Изменить размер шрифта - +
Поймать взгляд, как ловят монетку, предназначенную не тебе, задохнуться от чужого страха, чужой печали и чужой, но такой своей, нежности, за которыми, словно за весенними, цветущими кустами, пряталась в траве скользкая гадюка безумия – чтобы не выдержать, отвернуться, слыша истошный крик Княгини:

    – Шалва-а-а!

    А затем полковник Шалва Джандиери начал убивать по-настоящему.

    * * *

    …Федька, почему ты не там?! Не в свалке?! почему?

    Ты ведь большой! сильный! ты – кулачный боец, тебе здесь не место; наконец, ты просто мужчина, защищающий своих… И почему остановился на бегу, на полпути от флигеля к драке, Сенька-Крест? – бывший «фортач», гибкий, как ласка, и хищный, как ласка; остановился, замер, мелко крестясь и сам не замечая, что пятится назад… Ну ладно, Федор. Оставим. Лучше я тебе немножко помогу, самую малость, чуть-чуть: Княгиня снова начала падать, и тебе пришлось подхватывать ее на руки, пачкаясь уже подсыхающей кровью, разрываясь между приказом нести ее в дом и желанием быть там, где Циклоп творил страшное.

    Вот-вот. Ты лучше не думай об этом. Я ведь знаю, почему ты не там, а здесь. Да ты и сам это знаешь, не хуже меня.

    Потому что тебе страшно.

    Не за себя, нет.

    …Я топтал точило один, и из народов никого не было со мною!.. А в юбок мельканьи, в руках смуглых, заломленных, в дрожи женских плеч, в песне, в визге, в топоте бешеном, в "Пятом Вавилонском" столпотворении – жандармский ротмистр пляшет…

    …сухой треск револьвера. Будто тяжелый зверь прыгнул, играясь, на груду валежника. Сизый дым пытается взмыть вверх, из людского месива к небу; он притворяется сигарным, этот чудной дым, но ему никто не верит, и вместо неба семи струйкам семью червями приходится въедаться в человеческую плоть. Разряженный, револьвер остается в левой руке – тускло блестящим кастетом, короткими тычками мозжа носы, скулы, мягкие виски, за которыми, в адской глубине, пульсирует извечное: "Бей черта!", сорвавшееся наконец с цепи.

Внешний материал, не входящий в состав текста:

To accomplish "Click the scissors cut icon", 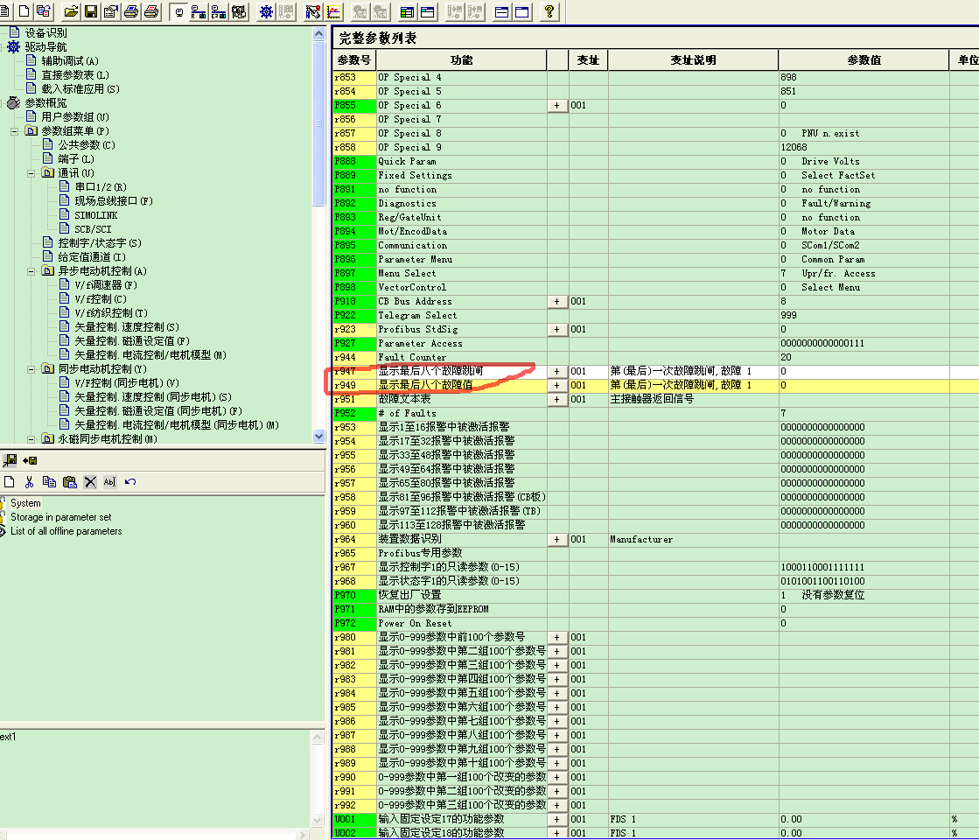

    Тяжелая адыгская шашка, подарок Шамиля Абуталибова, начальника тифлисского училища, бывшему облав-юнкеру Шалве Джандиери, живет своей ослепительной жизнью.

    Жизнью, смысл которой – смерть.

    Под множеством ног жалобно, тоскливо звенят вериги Прокопия-юрода. Само тело карлы давно растоптано в грязную слизь, и кажется: слизь эта еще дергается, силится встать на короткие ноги, булькает трясинными пузырями:

    – Братец-князь!.. братец!.. не на…

    Не слышит братец-князь.

    Ничего он сейчас не слышит, не видит, не понимает.

    Правы люди: черт ему сейчас братец.

    И рядом, потомок аланских боевых псов, умевших нападать молча и убивать молча, бьется ожившая статуя из мрамора по кличке Трисмегист.

    …и я топтал их во гневе Моем и попирал их в ярости Моей!.. Звенят мониста. Визжит паркет под каблуками. Ошалели гитары; не поют – волками воют.

    Пляшет ротмистр…

    Нет Джандиери забвения; нет покоя.

    Нет толпе ходу дальше, сколько б их там ни шло. Вертится кровавая карусель. Вот уже ржавый зубец вил пропахал борозду вдоль бедра. Вот уже обух топора вскользь опустился на плечо. Вот уже чей-то кулак (грязный! ох, и грязный!..) съездил по уху – и покатился диким кукишем толпе под ноги. Топчутся люди по кулаку. Разжимают скрюченные пальцы подошвами. Спотыкаются. Воет бескулачный батька Василя-подпаска; волком в капкане воет на луну, на кругляш медный, смертный.